**About this task**
For this exercise, copy each line of the records that contains the word "agent".

**Supplied records**
....

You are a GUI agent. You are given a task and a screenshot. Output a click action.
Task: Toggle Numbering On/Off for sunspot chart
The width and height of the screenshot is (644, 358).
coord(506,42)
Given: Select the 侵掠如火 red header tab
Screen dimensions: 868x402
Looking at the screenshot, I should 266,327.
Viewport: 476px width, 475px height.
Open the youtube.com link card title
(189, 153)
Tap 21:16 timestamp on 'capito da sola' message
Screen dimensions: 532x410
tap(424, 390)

....

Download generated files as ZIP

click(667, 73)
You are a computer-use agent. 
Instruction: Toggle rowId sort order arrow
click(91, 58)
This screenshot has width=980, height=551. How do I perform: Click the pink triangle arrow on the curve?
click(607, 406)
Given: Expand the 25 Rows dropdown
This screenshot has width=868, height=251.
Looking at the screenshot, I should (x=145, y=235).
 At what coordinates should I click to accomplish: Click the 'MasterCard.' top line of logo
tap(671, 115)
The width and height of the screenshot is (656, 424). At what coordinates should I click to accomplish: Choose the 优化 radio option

....

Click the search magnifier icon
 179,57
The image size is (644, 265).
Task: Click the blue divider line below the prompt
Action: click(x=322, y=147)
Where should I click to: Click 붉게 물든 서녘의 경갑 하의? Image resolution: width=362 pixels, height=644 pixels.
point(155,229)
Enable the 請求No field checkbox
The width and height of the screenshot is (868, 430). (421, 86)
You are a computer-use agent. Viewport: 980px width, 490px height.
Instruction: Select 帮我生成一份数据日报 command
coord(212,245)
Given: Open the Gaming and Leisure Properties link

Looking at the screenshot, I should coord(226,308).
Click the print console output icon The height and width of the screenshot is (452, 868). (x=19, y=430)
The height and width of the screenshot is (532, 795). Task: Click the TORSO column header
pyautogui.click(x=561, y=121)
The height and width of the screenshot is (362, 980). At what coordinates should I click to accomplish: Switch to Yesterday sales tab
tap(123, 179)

....

**The completed task**
You are a GUI agent. You are given a task and a screenshot. Output a click action.
You are a computer-use agent. 
You are a computer-use agent. Viewport: 980px width, 490px height.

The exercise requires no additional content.